> [THE DATA]:
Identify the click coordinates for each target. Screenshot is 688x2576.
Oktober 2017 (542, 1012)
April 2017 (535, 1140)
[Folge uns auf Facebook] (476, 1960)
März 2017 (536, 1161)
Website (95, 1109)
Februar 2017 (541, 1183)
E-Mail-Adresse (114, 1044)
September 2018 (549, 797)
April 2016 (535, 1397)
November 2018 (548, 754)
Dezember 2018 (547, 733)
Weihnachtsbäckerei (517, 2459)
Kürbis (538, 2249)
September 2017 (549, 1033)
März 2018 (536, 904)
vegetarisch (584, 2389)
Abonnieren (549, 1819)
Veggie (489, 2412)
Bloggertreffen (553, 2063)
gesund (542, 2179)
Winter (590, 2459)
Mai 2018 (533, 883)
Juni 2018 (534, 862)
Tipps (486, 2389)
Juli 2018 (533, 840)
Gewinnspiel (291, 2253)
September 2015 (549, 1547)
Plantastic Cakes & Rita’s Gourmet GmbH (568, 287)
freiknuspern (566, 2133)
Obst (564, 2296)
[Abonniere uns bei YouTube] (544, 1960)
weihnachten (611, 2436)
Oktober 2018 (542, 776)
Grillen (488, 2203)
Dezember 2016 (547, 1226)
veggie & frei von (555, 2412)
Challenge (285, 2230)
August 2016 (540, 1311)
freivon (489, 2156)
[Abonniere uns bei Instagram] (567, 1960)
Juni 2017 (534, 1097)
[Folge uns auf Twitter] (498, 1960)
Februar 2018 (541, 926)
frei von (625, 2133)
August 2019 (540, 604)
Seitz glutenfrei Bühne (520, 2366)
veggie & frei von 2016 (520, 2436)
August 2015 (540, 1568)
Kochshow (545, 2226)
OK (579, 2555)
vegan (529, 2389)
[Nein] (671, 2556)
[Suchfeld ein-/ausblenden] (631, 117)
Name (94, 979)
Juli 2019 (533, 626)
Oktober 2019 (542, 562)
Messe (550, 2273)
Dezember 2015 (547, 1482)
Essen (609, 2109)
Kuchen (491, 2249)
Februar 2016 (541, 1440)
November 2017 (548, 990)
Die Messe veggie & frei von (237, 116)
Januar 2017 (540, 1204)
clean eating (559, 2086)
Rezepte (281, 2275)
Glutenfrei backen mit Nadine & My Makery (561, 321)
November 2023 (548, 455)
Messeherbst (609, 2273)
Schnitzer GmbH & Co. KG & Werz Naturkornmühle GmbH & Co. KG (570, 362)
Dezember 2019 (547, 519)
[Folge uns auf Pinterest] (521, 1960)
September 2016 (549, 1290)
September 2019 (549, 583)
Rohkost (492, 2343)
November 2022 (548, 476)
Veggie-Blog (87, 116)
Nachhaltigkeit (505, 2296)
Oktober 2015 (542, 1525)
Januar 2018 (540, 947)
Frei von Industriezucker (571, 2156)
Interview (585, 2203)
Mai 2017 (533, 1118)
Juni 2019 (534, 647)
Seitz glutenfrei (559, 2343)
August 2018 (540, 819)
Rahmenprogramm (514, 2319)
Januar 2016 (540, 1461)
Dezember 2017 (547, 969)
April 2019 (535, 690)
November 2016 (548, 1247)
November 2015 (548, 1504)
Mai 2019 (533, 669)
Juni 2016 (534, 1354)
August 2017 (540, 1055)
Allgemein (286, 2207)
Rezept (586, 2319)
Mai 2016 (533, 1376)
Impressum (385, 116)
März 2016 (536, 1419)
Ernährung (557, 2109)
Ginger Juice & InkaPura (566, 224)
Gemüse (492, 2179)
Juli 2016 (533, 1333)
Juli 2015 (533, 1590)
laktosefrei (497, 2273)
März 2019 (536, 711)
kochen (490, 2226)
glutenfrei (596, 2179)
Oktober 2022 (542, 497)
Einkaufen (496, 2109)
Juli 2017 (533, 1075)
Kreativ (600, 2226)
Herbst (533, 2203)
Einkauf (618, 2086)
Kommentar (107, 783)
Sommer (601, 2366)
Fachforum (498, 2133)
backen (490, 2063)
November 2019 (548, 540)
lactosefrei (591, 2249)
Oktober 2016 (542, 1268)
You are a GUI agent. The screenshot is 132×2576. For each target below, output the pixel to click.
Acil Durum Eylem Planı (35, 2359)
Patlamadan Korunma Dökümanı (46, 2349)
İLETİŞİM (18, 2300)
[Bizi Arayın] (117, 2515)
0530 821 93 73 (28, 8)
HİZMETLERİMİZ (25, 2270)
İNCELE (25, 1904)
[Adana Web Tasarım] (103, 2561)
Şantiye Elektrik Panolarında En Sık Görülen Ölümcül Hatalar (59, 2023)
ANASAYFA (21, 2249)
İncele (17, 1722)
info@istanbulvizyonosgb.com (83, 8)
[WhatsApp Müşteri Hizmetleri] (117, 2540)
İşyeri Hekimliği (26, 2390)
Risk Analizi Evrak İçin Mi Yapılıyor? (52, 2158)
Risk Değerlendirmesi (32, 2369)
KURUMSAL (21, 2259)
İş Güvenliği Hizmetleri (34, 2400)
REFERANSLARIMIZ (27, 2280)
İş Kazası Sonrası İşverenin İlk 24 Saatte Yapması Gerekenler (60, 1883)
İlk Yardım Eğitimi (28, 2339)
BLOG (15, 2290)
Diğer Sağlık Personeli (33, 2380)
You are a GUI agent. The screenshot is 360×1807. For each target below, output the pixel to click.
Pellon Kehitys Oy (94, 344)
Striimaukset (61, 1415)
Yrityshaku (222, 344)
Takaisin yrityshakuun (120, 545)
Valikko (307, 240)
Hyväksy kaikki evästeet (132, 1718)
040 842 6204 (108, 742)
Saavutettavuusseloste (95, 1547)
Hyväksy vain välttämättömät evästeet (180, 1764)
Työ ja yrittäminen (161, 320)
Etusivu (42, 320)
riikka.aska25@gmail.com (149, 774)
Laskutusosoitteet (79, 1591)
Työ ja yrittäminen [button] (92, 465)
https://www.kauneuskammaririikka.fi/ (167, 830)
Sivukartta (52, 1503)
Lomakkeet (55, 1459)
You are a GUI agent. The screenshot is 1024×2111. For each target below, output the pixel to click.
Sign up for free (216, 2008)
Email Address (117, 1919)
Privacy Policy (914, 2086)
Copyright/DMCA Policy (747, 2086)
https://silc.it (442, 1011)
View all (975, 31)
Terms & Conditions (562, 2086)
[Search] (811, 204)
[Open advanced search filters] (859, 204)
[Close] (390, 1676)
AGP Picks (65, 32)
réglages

> [ASSIGNMENT]: Only the lines above from the one with "lactosefrei (591, 2249)" up to and including the one with "İşyeri Hekimliği (26, 2390)" should be repeated, exactly as written.

> [TASK RESULT]:
lactosefrei (591, 2249)
Oktober 2016 (542, 1268)
You are a GUI agent. The screenshot is 132×2576. For each target below, output the pixel to click.
Acil Durum Eylem Planı (35, 2359)
Patlamadan Korunma Dökümanı (46, 2349)
İLETİŞİM (18, 2300)
[Bizi Arayın] (117, 2515)
0530 821 93 73 (28, 8)
HİZMETLERİMİZ (25, 2270)
İNCELE (25, 1904)
[Adana Web Tasarım] (103, 2561)
Şantiye Elektrik Panolarında En Sık Görülen Ölümcül Hatalar (59, 2023)
ANASAYFA (21, 2249)
İncele (17, 1722)
info@istanbulvizyonosgb.com (83, 8)
[WhatsApp Müşteri Hizmetleri] (117, 2540)
İşyeri Hekimliği (26, 2390)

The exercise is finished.